Ни одна упрямиться не стала. Переглянулись только и разом схватились за подолы, потянули вверх, снимая платья через голову. Вот на это любил смотреть Ярослав! Поднимается ткань, обнажая то, что, может, кроме князя, и видеть-то никому не положено: сначала ноги, ух, ляжки белые, сахарные, потом самый срам, словно от стыда курчавым пухом прикрытый, а там — живот трепещущий, с пупком, ну и наконец груди выпрастываются, пышные, желанные, с алыми сосками, что так и просятся в рот. Ладно, потом.
— Садись за стол, девки! — велел Ярослав. — Ешь, пей, веселись! Лобан, пойди скажи песельникам, пусть начинают.
И, поймав, подобострастный взгляд советника, подмигнул: давай, иди, тащи сюда княгиню Елену!
Глава 4
День за днём проходили, как в тяжёлом сне. Медленно двигался Иван вслед за уходящим солнцем, порой забывая, куда он идёт и зачем. Сначала хуже голода мучило сознание того, что всё дальше и дальше остаются родные места, которые он решился покинуть. В лесу не было страшно, даже когда видел он волков; звери не обращали на Ивана почти никакого внимания. Этой зимой не голодно им было. Много живности бродило по лесам: и лосей видел Иван, и кабаньи стада, и буйволов, которые, заметив человека, не убегали, а уходили медленно и с достоинством. А ещё трупы людские повсюду — ешь не хочу. Вот зверье и ело досыта.

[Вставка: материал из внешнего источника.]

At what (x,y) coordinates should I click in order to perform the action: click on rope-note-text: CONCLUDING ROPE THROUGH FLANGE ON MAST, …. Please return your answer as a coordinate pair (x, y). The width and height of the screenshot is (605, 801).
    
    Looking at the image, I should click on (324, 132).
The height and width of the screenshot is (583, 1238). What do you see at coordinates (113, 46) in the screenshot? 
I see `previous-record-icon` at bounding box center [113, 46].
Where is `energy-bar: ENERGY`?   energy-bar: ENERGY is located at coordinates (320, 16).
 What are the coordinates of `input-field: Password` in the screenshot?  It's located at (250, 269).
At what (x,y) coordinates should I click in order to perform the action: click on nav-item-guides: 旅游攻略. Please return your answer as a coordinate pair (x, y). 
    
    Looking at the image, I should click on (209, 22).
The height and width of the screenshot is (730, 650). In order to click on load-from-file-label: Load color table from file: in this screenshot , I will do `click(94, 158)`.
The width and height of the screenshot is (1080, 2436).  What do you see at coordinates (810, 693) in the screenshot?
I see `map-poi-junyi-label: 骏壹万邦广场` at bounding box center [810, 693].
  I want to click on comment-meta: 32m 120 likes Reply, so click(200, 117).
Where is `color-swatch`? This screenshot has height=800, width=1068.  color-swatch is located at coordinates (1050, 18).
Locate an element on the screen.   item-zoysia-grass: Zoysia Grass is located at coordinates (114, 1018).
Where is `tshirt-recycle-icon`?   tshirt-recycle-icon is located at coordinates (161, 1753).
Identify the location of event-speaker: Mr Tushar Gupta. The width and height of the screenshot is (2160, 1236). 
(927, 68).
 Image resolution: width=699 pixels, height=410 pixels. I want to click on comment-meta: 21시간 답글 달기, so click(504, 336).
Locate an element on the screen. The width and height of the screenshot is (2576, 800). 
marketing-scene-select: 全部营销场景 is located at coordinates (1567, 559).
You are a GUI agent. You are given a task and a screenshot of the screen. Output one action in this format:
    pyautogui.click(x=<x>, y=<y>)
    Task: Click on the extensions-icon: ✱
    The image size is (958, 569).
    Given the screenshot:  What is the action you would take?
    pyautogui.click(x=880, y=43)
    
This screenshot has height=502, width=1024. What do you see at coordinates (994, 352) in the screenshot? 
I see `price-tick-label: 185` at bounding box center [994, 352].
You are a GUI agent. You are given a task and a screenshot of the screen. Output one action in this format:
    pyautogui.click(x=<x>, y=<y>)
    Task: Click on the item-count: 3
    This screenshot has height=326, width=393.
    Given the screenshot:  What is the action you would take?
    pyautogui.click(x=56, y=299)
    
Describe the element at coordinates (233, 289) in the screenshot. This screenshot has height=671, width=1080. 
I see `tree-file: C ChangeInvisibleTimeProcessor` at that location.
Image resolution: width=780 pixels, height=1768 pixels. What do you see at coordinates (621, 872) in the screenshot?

Это повезло, что Иван дорогу нашёл — хоть она и выглядела заброшенной, неезженной, а всё же идти пришлось не по глубоким лесным сугробам, сквозь кусты да бурелом продираясь. И не так страшно и безнадёжно, если по дороге. Всё думаешь, что она куда-нибудь да выведет.
Не ему одному повезло эту дорогу отыскать. Только те, что прежде Ивана тут проходили, от голодной смерти убегая, так и остались здесь лежать припасом для дикого зверя. То тут, то там Ивану попадались останки: снег разрытый, волчьими следами утоптанный, да кости, глоданные вперемешку с обрывками одежды.
Может, и он сам бы так давно лежал, если бы возле одного такого растерзанного тела не попалась ему торба, почти незаметная под снегом. Владелец торбы валялся костьми вразброс, а вот пожитки его волкам не понадобились. Высвободив находку из-под снега, Иван обнаружил в ней кожаный свёрточек с тремя гривнами серебряными целыми да от четвёртой обрубок в треть веса, мешочек холщовый с зеленоватыми сухарями из плохого, с примесью лебеды толчёной, хлеба. А всё же — хлеб! И — на самом дне торбы — связочку рыбы вяленой, мелкой. Рыба эта была, конечно, из Волхова. Видать, хозяин торбы был человеком запасливым и бывалым: прежде чем покинуть голодный Новгород, как следует приготовился к дальней и трудной дороге. Вон, даже рыбы ухитрился наловить да навялить. А ведь людям Ярославовым строго-настрого приказано людишек новгородских к реке не подпускать, от прорубей отгонять, хотя бы и стрелами. Э, да он не только еду для Ивана здесь оставил, он и имя своё догадался сообщить! На заскорузлой, твёрдой коже торбы всё ещё отчётливо просматривалась надпись, выцарапанная чем-то острым: Горяин плотник. Да, основательный, видно, был человек.